**TASK DIRECTIONS**
Every line from the line containing "we provide special support (177, 2033)" through the final line of the data is to be printed exactly; no other line is to appear.

+++++

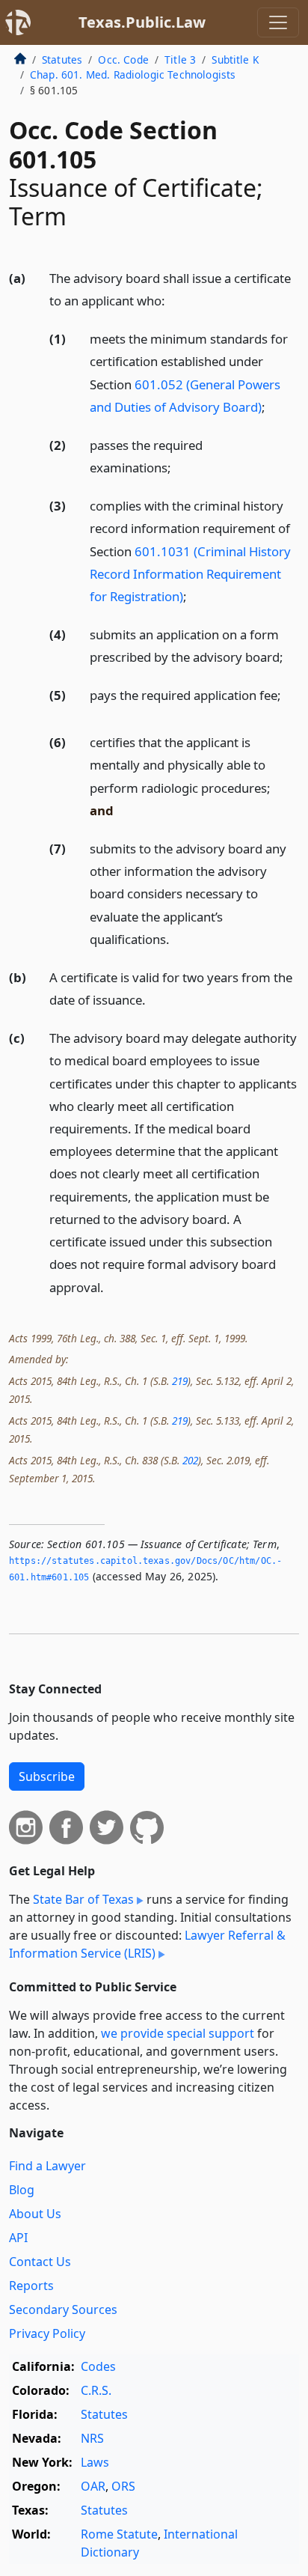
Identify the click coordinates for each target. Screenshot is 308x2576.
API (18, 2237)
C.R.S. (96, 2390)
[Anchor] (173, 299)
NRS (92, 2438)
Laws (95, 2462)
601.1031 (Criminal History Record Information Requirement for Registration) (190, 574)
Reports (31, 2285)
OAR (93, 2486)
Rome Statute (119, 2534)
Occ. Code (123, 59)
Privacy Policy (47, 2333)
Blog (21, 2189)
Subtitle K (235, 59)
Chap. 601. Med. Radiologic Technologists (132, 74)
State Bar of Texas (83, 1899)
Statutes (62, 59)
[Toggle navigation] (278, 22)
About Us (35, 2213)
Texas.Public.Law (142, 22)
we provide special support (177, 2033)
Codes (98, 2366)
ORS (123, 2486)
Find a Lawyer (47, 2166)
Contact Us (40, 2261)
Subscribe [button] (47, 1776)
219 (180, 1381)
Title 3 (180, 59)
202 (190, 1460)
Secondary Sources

+++++

**RESULT FOR THIS EXERCISE**
we provide special support (177, 2033)
Codes (98, 2366)
ORS (123, 2486)
Find a Lawyer (47, 2166)
Contact Us (40, 2261)
Subscribe [button] (47, 1776)
219 (180, 1381)
Title 3 (180, 59)
202 (190, 1460)
Secondary Sources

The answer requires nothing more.